**Page excerpt**
The United States’ history of war, militarism, and international coercion has reached its final stage in the terminal decline of an increasingly corrupt and decadent American empire.
This question encapsulated all of the smoke and mirrors that Donald Trump has used to confuse the public and obscure his broken promises to end U.S. wars, bring our troops home, and build a more peaceful world. This was a fantastic opportunity for Biden to clarify the reality of Trump’s abysmal record and explain what he would do.
But he didn’t. Instead, he endorsed some of the most deceptive elements of Trump’s propaganda, dropped some clangers of his own, and, in a classic Freudian slip, laid bare his own enduring commitment to American imperialism.
In response to the questioner’s designation of Israel’s deal with the United Arab Emirates and Bahrain as a “modern-day miracle,” Biden simply rolled over and said, “I compliment the President on the deal with Israel.” What he should have said was something like this:
“The UAE and Bahrain are ruled by dictators with absolute, despotic power who represent neither their own people nor the Arab world, let alone the people of Palestine—who gained nothing from these deals. Since these countries were not at war with Israel to begin with, these accords have nothing to do with peace. They are more about flooding the Middle East with even more U.S. weapons and forming new military alliances against Iran. Yes, we need peace deals between Israel and its Arab neighbors, but they must be deals that truly bring peace, end Israel’s illegal military occupations, and advance the equal rights of Palestinians and Israelis.”
Biden didn’t respond to the mention of the White House meeting between Serbia and Kosovo, but he could have explained that it had to be postponed when President Hashim Thaçi of Kosovo was indicted for war crimes by an international court at The Hague.
Thaçi is charged with organizing the killing of hundreds of Serbian prisoners of war to sell their internal organs on the international transplant market under cover of NATO bombing in 1999. When the indictment was unveiled in June 2020, Thaçi was in his plane on the way to meet Serbian leaders at the White House and had to make a U-turn over the Atlantic to return to Kosovo.
Twenty-one years after NATO dropped 23,000 bombs on Serbia and illegally annexed Kosovo, neither Serbia nor nearly half the countries in the world have recognized Kosovo’s independence from Serbia. Biden could have pointed to this as a case study in why the United States must stop waging regime change wars, organizing coups in other countries, and installing CIA-backed gangsters and war criminals like Thaçi to rule them.

**Task requirements**
In the excerpt about Biden's answer on Trump's foreign policy, why did the White House meeting between Serbia and Kosovo have to be postponed? Answer in one to three sentences. The records have nothing to do with the excerpt above.

**Data lines**
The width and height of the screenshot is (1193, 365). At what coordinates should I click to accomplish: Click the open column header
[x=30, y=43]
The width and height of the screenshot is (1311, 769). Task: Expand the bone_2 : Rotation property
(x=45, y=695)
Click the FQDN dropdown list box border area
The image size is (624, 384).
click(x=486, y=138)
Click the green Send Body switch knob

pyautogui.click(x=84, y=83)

---

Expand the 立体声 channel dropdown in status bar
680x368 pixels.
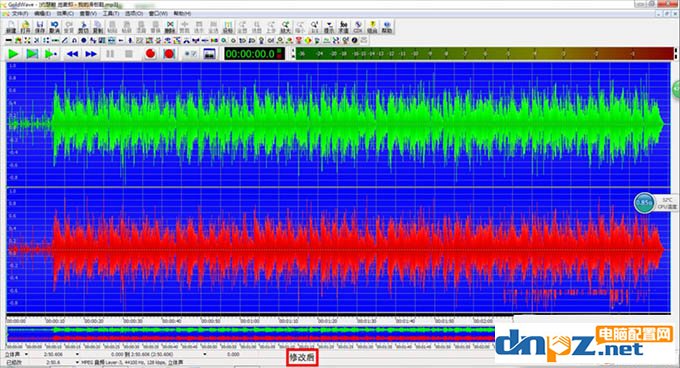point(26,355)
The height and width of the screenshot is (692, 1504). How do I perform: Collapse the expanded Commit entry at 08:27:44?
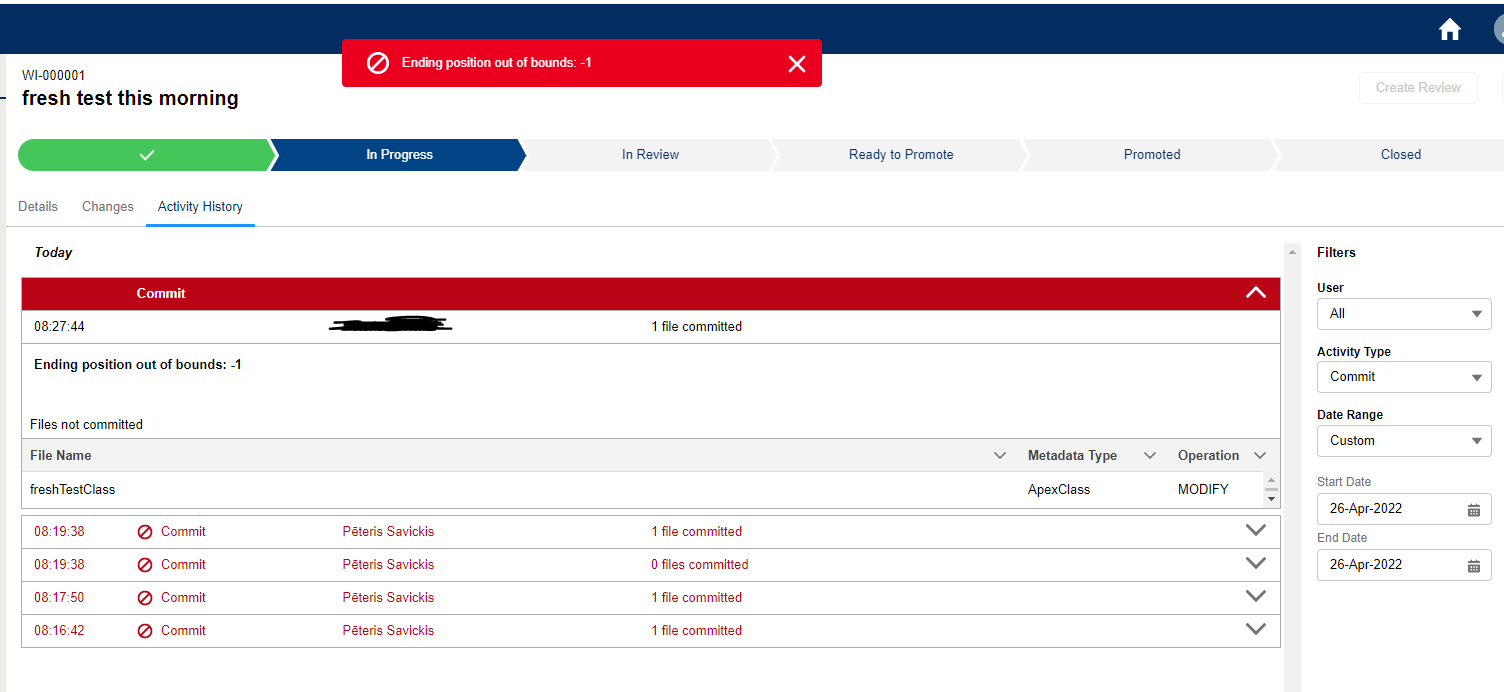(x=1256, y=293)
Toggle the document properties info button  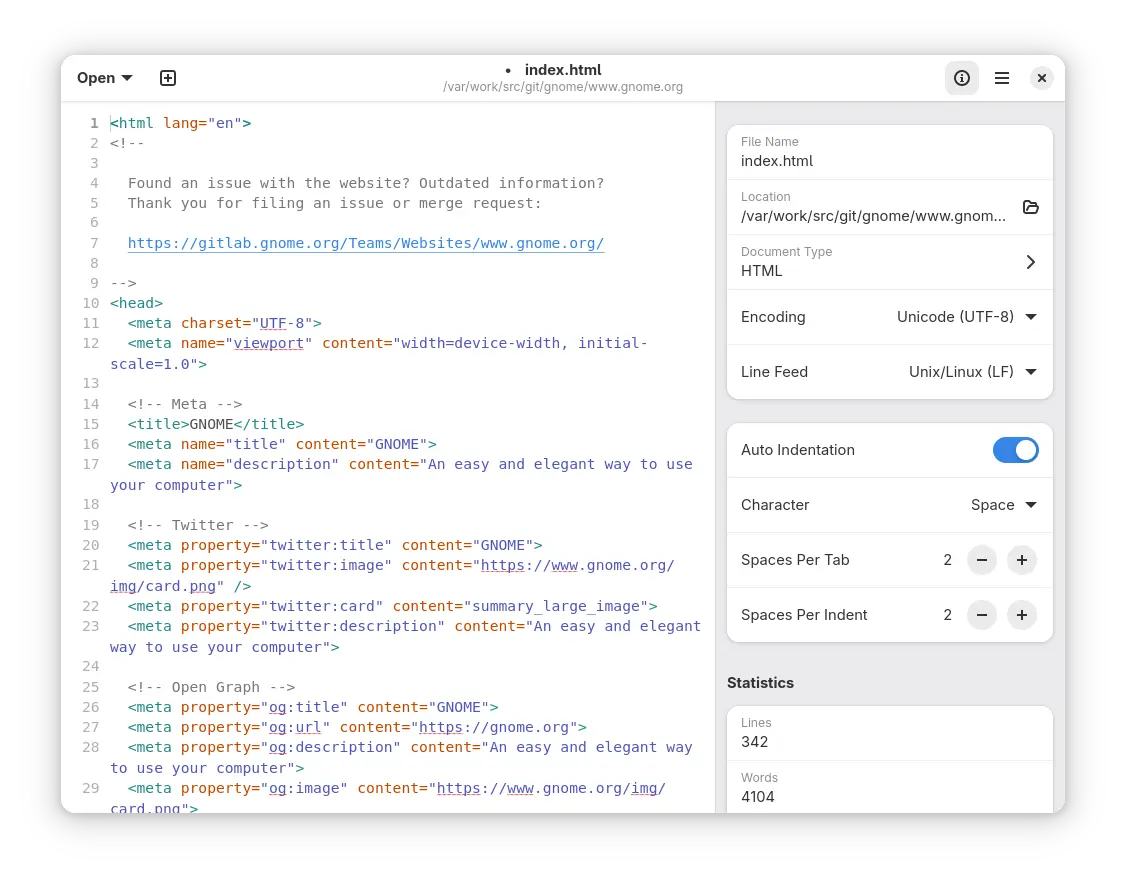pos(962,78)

**Exercise solution**
The meeting was postponed because an international court at The Hague indicted Kosovo's President Hashim Thaçi for war crimes. When the indictment was unveiled in June 2020, Thaçi was on his plane to meet Serbian leaders at the White House and had to make a U-turn over the Atlantic to return to Kosovo.